THE RECORDS:
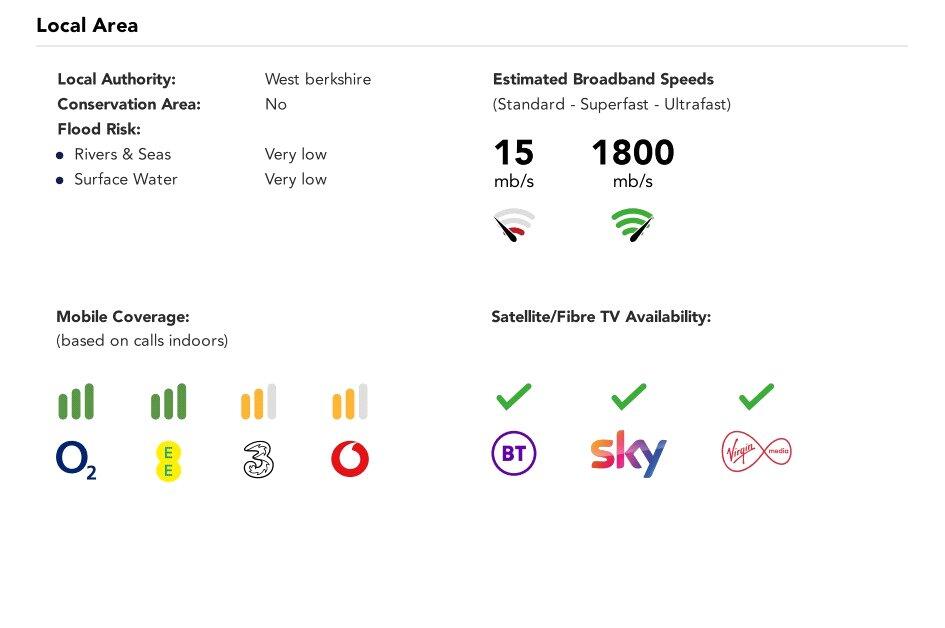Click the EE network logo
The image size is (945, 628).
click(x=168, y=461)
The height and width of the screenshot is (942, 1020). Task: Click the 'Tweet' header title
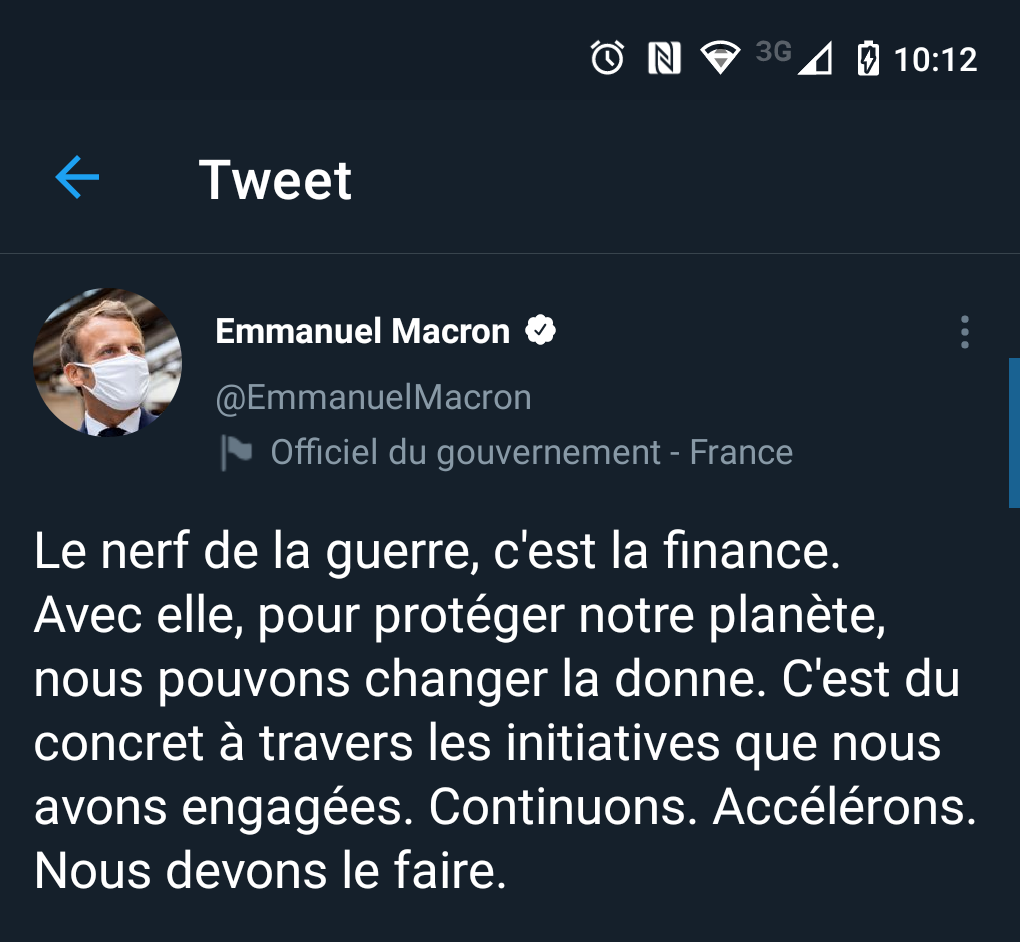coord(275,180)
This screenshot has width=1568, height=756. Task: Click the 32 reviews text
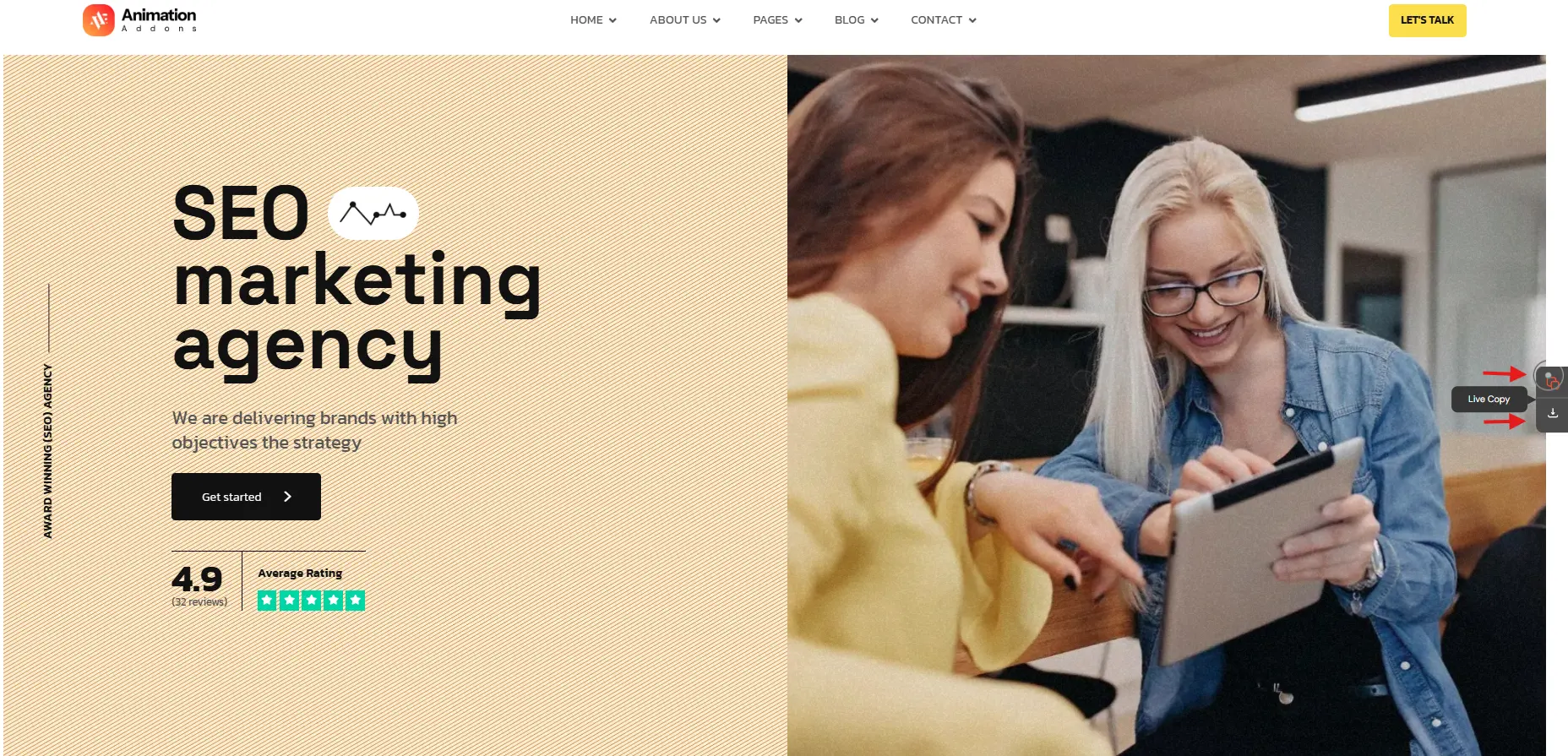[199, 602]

==

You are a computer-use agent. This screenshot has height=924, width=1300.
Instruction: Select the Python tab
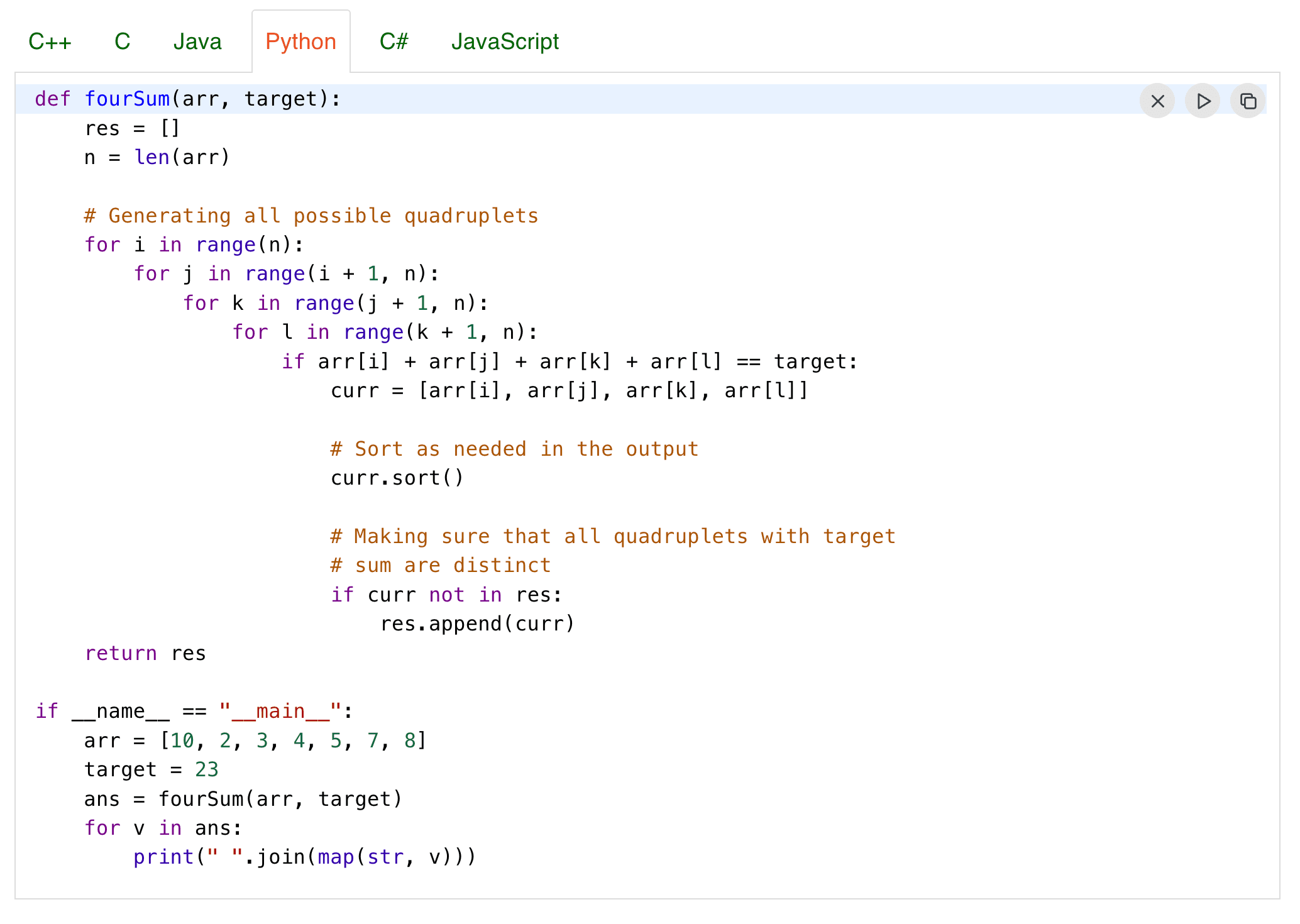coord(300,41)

* * *

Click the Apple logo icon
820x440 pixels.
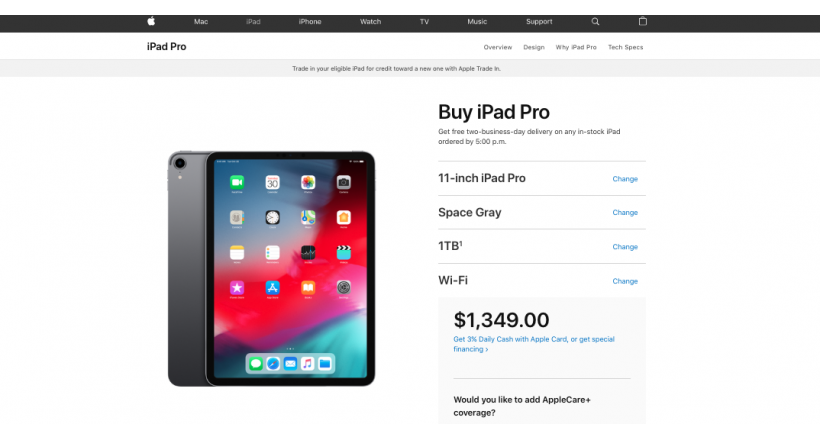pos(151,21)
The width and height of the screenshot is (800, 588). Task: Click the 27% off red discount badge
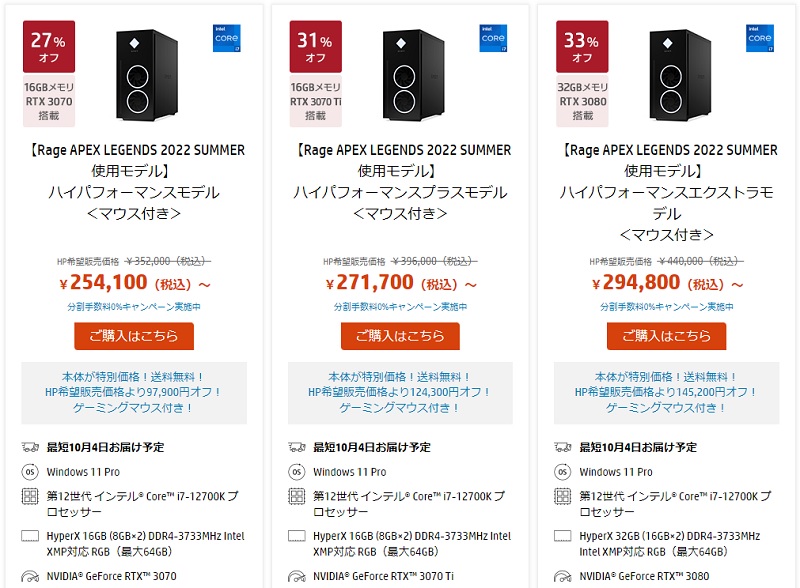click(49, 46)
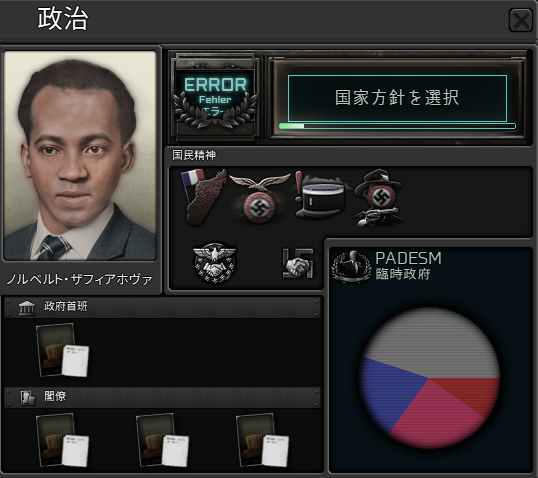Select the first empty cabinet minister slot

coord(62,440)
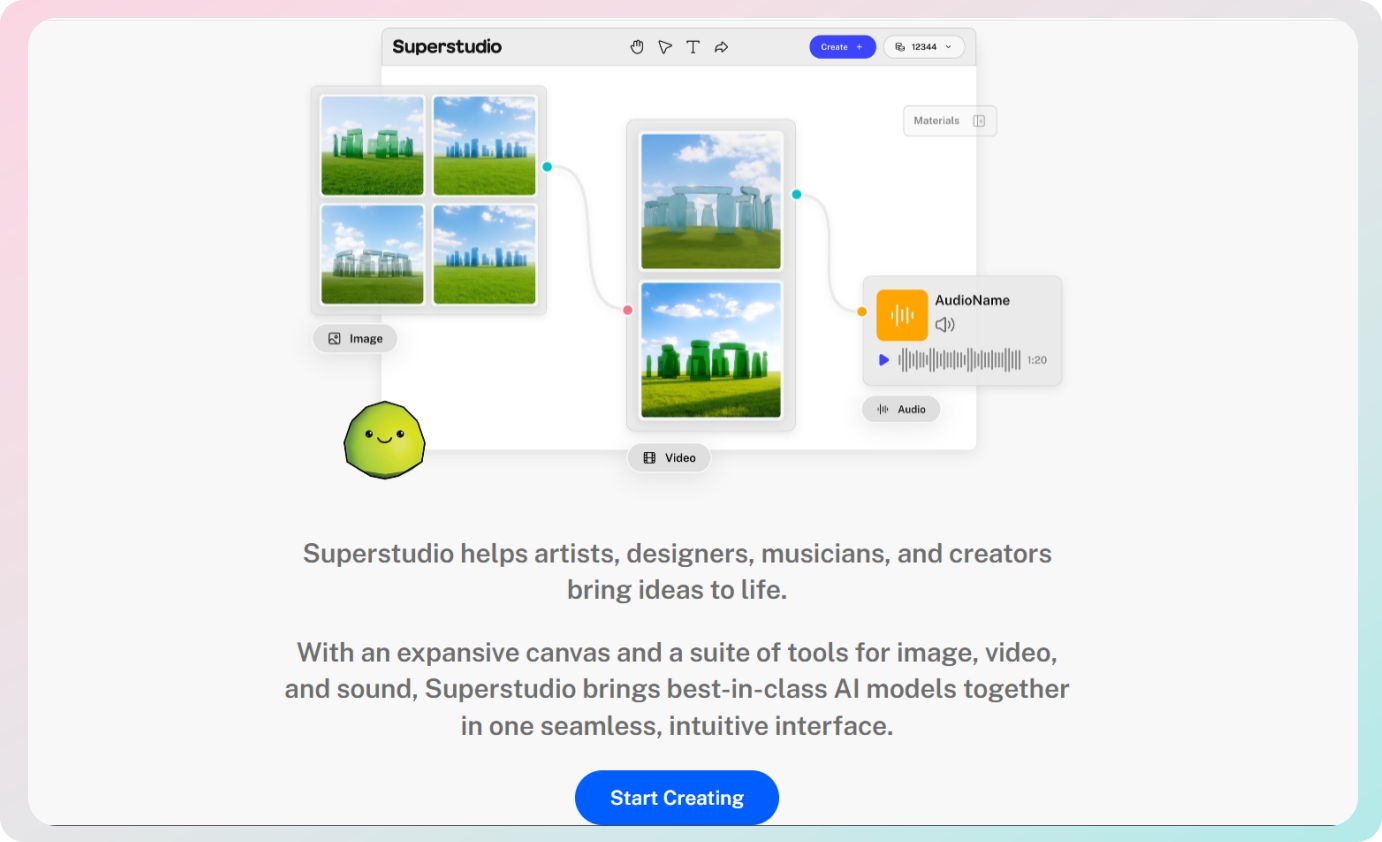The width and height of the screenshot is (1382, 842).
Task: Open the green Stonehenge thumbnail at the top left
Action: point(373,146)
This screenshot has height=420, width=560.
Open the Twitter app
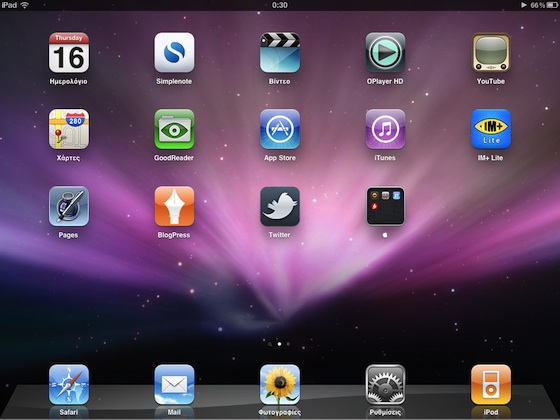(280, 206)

THE EXERCISE: Begin at the row that has "You are a computer-use" and stop after the row that has "coord(300,41)". Render only those rows as a numbered list, skipping blank lines and leaving the pictures out.

RESPONSE TO THE TASK:
1. You are a computer-use agent. This screenshot has height=924, width=1300.
2. Instruction: Select the Python tab
3. coord(300,41)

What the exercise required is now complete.